#### WHAT TO DO
[a] Using the secret annex passage, answer each question briefly:
(i) At what hour, Amsterdam time, is a new batch of tickets released?
(ii) In how many languages has The Diary of a Young Girl been published?
(iii) Who directed the 1959 Hollywood movie?
[b] Transcribe the secret annex passage word for word, between "During that time, Anne, who" and "the group gathered).", inclusive.

━━ PROVIDED PASSAGE

Tickets are limited. A new batch becomes available every few weeks at 10 a.m., Amsterdam time. We got up at six a.m. to secure ours. They were gone in two hours.

 The musings and recollections of a teenaged girl about life in the place where she and her parents hid from the Nazis during the worst days of the Holocaust, has continued to attract and fascinate the world for more than eighty years. The Diary of a Young Girl has been published in seventy-five languages and sold over thirty million copies since its publication in 1949.

The space that Anne referred to as the secret annex, was located in the back of a storage warehouse operated by Otto Frank, Anne’s German-born Jewish father. It has been transformed into a museum built around the original two floors where eight people were crammed together: Otto and his wife, Anne and her older sister, Margot. They were joined by the van Pels and their son, Peter. The eighth occupant was a dentist named Fritz Pfeffer, a curious addition since the others hardly knew him.

With help from friends and Otto’s employees, the group hid together for two years from 1942, when the Nazis started rounding up Jews, to 1944 when the family was discovered and sent off to Auschwitz.

During that time, Anne, who had a burning desire to become a writer, kept herself sane filling pages with her tiny handwriting, often critically detailing the daily frustrations, irritations, and arguments of eight people surviving together in constant fear.

Today, the visitor squeezes through the entranceway that was hidden from view by a specially built bookshelf and crawls up the steep, narrow staircase into the living quarters (the photo below shows the common room where the group gathered).

There is an eerie sensation as you pause in the hiding place where Anne wrote the diary that has resulted in millions of book sales, plays, and at least thirty film and television productions, including a major Hollywood movie directed by George Stevens in 1959.

━━━━
━━ RECORDED DATA

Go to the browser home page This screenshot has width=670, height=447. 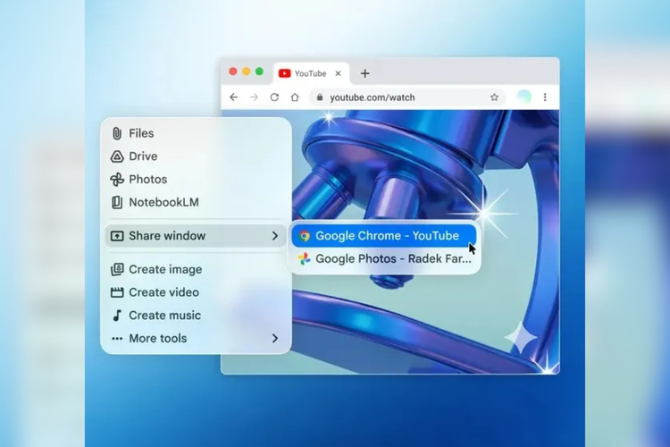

━━━━

#### TASK-BY-TASK RESULTS
[a]
(i) 10 a.m.
(ii) Seventy-five
(iii) George Stevens

[b]
During that time, Anne, who had a burning desire to become a writer, kept herself sane filling pages with her tiny handwriting, often critically detailing the daily frustrations, irritations, and arguments of eight people surviving together in constant fear.

Today, the visitor squeezes through the entranceway that was hidden from view by a specially built bookshelf and crawls up the steep, narrow staircase into the living quarters (the photo below shows the common room where the group gathered).